§ Problem to work on: Work through the listing below and state how many of its lines hold the word "column". Give no other output.

◇ ◇ ◇

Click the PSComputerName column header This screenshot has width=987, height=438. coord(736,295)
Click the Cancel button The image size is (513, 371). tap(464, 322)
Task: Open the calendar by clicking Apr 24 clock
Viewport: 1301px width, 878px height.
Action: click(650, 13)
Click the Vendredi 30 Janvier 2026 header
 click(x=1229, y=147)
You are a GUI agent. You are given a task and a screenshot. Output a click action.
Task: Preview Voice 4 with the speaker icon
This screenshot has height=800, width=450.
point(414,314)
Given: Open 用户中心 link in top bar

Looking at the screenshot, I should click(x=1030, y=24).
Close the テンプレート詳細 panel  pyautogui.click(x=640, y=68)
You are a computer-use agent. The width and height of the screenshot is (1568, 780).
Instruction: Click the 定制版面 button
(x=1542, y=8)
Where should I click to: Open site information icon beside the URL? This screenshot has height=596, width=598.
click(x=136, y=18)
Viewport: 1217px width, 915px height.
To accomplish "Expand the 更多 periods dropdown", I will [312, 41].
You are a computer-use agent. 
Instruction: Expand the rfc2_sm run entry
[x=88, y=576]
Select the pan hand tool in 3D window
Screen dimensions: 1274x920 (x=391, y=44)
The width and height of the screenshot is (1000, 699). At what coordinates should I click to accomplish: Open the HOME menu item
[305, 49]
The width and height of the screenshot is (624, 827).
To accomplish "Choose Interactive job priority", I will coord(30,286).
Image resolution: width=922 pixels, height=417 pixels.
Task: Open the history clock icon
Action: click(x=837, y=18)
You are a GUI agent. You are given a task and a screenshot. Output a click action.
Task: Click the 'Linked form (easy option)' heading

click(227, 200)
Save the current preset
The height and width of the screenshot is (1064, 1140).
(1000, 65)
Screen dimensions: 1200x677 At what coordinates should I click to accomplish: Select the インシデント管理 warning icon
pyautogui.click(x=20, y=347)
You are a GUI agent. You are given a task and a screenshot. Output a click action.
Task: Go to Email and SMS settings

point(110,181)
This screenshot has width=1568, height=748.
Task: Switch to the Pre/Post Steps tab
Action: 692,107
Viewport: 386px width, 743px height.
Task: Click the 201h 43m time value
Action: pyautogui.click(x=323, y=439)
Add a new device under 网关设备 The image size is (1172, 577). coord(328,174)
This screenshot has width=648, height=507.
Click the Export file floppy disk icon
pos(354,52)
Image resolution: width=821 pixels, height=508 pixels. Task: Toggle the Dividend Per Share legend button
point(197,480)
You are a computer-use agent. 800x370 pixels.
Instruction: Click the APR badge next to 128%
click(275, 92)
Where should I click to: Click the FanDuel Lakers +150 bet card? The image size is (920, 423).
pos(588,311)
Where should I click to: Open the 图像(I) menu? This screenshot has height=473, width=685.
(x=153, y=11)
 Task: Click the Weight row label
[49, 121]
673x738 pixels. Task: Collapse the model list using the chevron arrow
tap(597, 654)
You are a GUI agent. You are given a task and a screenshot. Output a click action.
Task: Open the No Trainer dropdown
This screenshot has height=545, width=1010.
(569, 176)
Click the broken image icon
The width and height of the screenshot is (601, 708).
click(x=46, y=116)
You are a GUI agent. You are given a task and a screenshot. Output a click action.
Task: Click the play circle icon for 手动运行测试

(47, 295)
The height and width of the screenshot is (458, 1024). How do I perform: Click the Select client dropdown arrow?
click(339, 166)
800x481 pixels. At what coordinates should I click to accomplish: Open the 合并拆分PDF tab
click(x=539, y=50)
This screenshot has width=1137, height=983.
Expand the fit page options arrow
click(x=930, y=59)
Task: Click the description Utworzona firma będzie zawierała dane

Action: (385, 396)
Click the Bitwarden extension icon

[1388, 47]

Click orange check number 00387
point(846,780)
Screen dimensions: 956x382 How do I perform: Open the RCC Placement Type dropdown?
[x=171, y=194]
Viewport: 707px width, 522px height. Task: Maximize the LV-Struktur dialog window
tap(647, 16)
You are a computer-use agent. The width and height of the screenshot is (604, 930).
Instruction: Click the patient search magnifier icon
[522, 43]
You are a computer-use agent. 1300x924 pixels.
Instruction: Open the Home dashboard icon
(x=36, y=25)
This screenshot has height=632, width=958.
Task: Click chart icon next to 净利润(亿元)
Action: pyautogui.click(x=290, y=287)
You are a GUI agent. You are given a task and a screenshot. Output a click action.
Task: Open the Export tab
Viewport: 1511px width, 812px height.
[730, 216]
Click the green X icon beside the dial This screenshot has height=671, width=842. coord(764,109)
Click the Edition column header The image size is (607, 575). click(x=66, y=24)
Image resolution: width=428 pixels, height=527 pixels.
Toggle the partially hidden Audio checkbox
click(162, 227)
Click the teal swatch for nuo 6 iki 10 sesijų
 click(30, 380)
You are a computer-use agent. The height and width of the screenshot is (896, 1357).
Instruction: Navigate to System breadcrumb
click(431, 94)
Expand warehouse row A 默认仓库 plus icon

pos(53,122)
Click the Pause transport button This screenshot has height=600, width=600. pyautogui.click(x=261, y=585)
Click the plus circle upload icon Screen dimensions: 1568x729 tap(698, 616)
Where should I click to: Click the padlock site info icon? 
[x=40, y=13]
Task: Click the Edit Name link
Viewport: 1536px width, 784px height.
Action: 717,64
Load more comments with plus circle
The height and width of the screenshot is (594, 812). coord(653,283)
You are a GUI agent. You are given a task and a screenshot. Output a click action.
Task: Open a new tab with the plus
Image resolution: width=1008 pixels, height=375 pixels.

◇ ◇ ◇

§ Answer for this exercise: 2